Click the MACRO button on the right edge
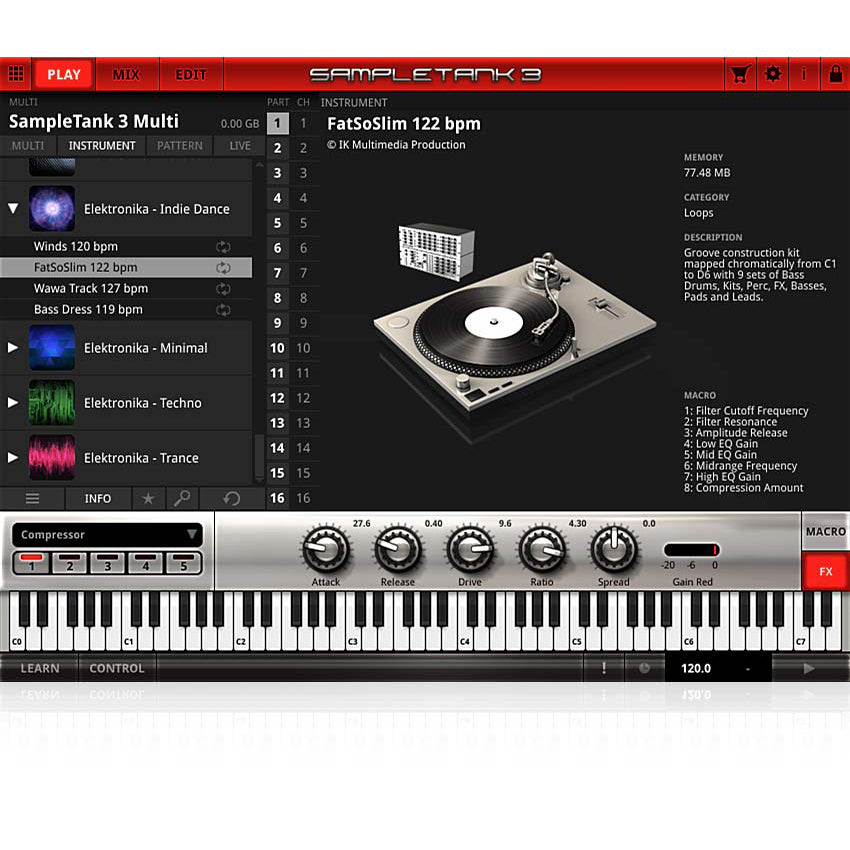 click(826, 531)
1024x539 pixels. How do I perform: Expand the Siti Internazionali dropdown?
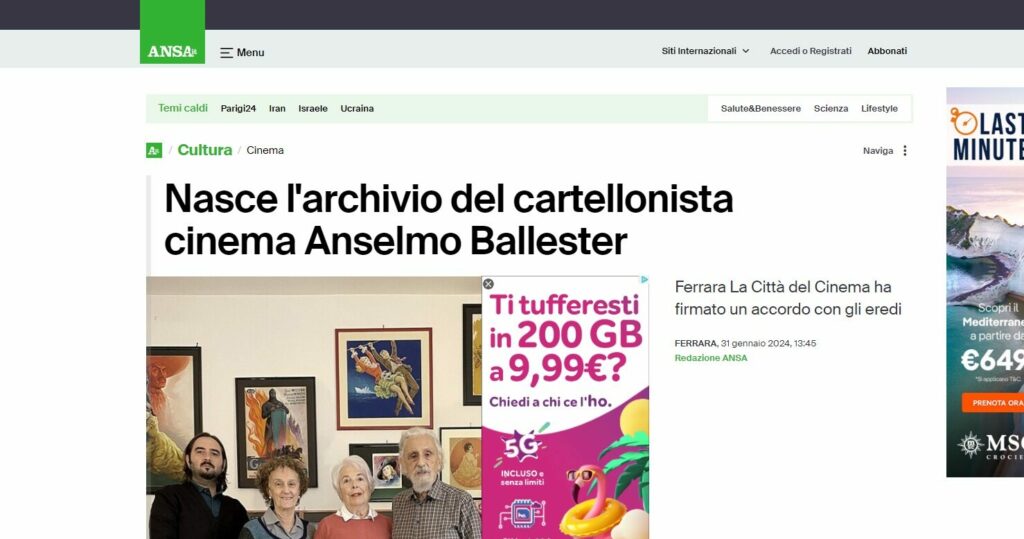coord(705,51)
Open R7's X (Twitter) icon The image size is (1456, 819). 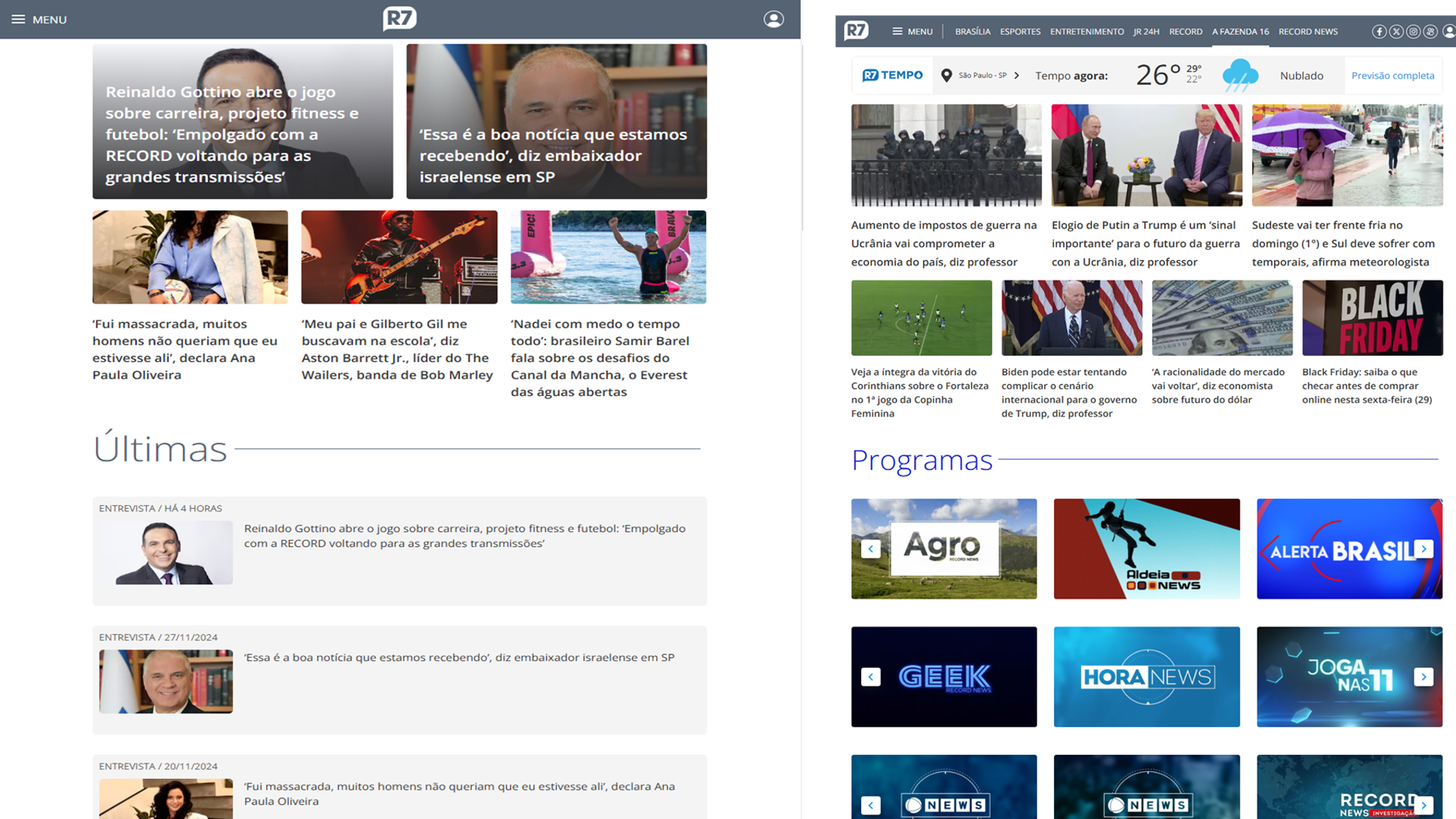point(1396,31)
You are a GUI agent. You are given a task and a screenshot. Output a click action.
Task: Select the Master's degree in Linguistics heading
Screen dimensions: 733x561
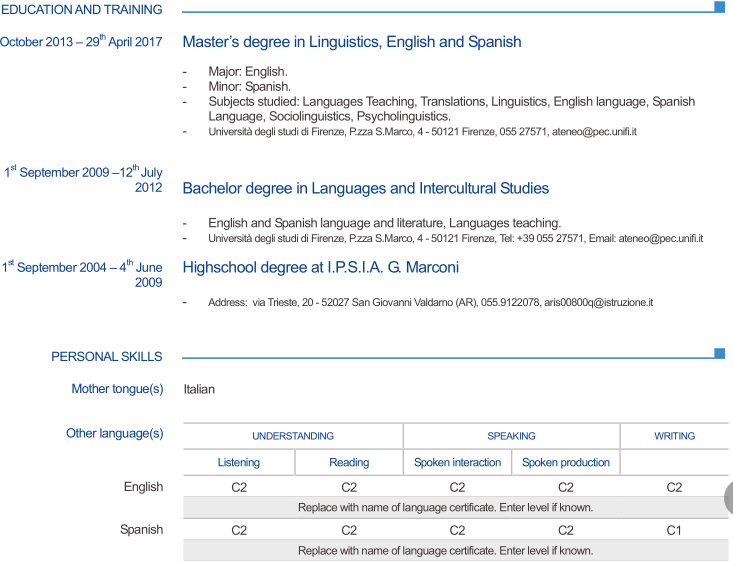click(352, 42)
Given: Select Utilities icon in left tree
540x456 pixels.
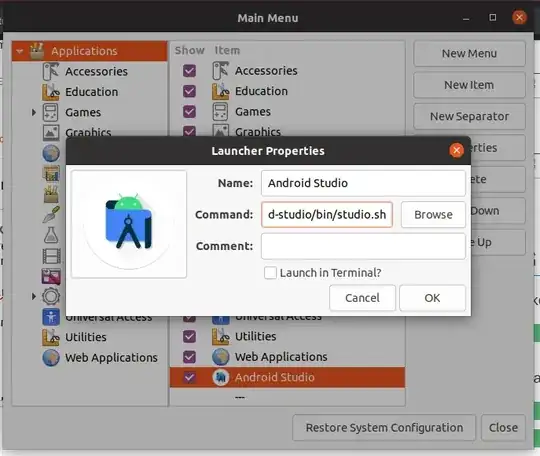Looking at the screenshot, I should click(51, 337).
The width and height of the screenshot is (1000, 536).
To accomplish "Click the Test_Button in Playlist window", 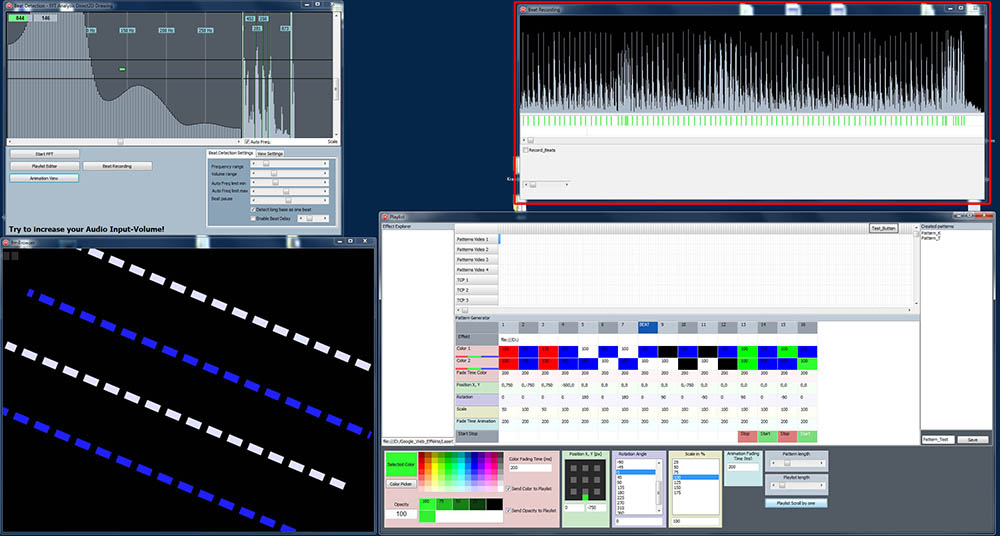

Requirement: Rewrite the listing from the line that contains "You are a GUI" through the end of the listing, changing "Select" to "Choose" and leaving everything else unchanged. Leave the pictures out of your answer.

Answer for this exercise:
You are a GUI agent. You are given a task and a screenshot. Output a click action.
Task: Choose the Master's degree in Linguistics heading
Screen dimensions: 733x561
click(352, 42)
Given: Choose Utilities icon in left tree
540x456 pixels.
Looking at the screenshot, I should click(51, 337).
The width and height of the screenshot is (1000, 536).
To accomplish "Click the Test_Button in Playlist window", 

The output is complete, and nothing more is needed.